Юст позвонил мне в середине февраля. Я не сразу узнал его голос. Юст говорил очень медленно, без всякого выражения, с металлическим призвуком. Впрочем, он сказал, что чувствует себя лучше и хотел бы кое о чем переговорить со мной, желательно не при Люси. Я не смог отказать ему и в следующую субботу поехал в лечебницу. Стоял погожий зимний день: ярко-синее небо, морозец. Корпуса лечебницы были разбросаны по обширному парку, в центре которого стоял особняк XIX века, называемый «дворцом». Меня провели на четвертый этаж этого старинного здания. Дверь в палату Юста была открыта. Он сидел в кресле в темных очках перед включенным без звука телевизором. При моем появлении он чуть приподнялся в знак приветствия, потом попросил сестру выйти и закрыть дверь. Едва мы остались наедине, Юст заговорил, часто и надолго замолкая, чтобы собраться с мыслями. «Я очень рад, что вы пришли, — сказал он. — То, о чем я хочу вас попросить, я не могу поручить ни Люси, ни кому-либо другому». Поручение заключалось в том, чтобы вскрыть сейф в его домашнем кабинете. Ключ и записка с четырехзначным кодом уже лежали на столике. На вопрос, должен ли я принести ему запертые в сейфе ценности, он раздраженным тоном ответил: «Там нет никаких ценностей и вообще ничего важного, Unsinn[4], делайте с этим, что хотите». Больше никаких уточнений я не получил, понял только, что Юст желает покончить с «отвратительным, мерзким», как он выразился, прошлым. Он на минуту снял очки, и я увидел его глаза, расширенные под действием нейролептиков и обведенные черными кругами. Этот больной человек с застывшим лицом, в поношенном сером шерстяном костюме и глухо застегнутой рубашке без галстука, был только теныо, призраком прежнего директора. Ему явно не терпелось, чтобы я поскорее ушел, а напоследок, убедившись, что я не забыл взять код и ключ, он маловразумительно пробормотал: «Вот увидите, увидите, до чего может дойти человеческая злоба».

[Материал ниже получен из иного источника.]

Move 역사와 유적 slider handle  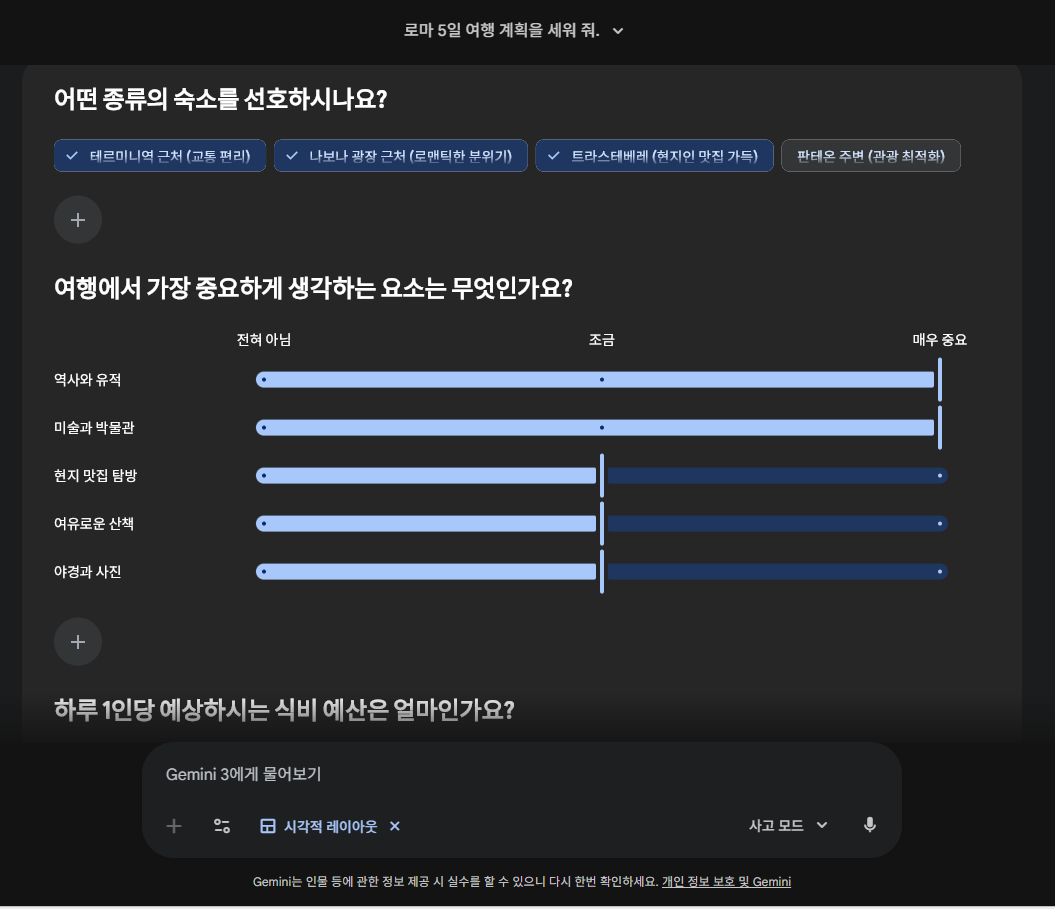pyautogui.click(x=940, y=379)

Мне ничего не понадобилось объяснять Люси — она и так все знала. Видимо, она давно приняла как должное, что муж не во все посвящает ее, точно так же как смирилась с существованием любовницы, Линн Сандерсон. Поэтому, задав несколько вопросов (Как мне показался ее муж? Обрадовался ли он моему приходу?), она сразу открыла мне его кабинет, а сама ушла. В просторной комнате со светлым паласом на полу мебели было совсем не много: два кожаных кресла, солидный дубовый письменный стол с резными украшениями, дубовый же нотный пюпитр и старинная, XVIII века, музыкальная шкатулка, на крышке которой застыли пять механических фигурок музыкантов и танцоров, готовых, стоит только завести пружину, выйти из мертвенного оцепенения. Через большие окна открывался вид на озеро, и все же, может, из-за легкого запаха (попахивало чем-то сладко-смрадным) у меня было такое чувство, как будто я зашел в какой-то мрачный каземат или вломился в комнату покойника. Бронированный сейф был намертво закреплен в нише стены и тоже отделан резным дубом. Внутри лежала только картонная папка, а в ней — пять писем. Я запихнул их в карман, вернул ключи Люси и поскорее ушел.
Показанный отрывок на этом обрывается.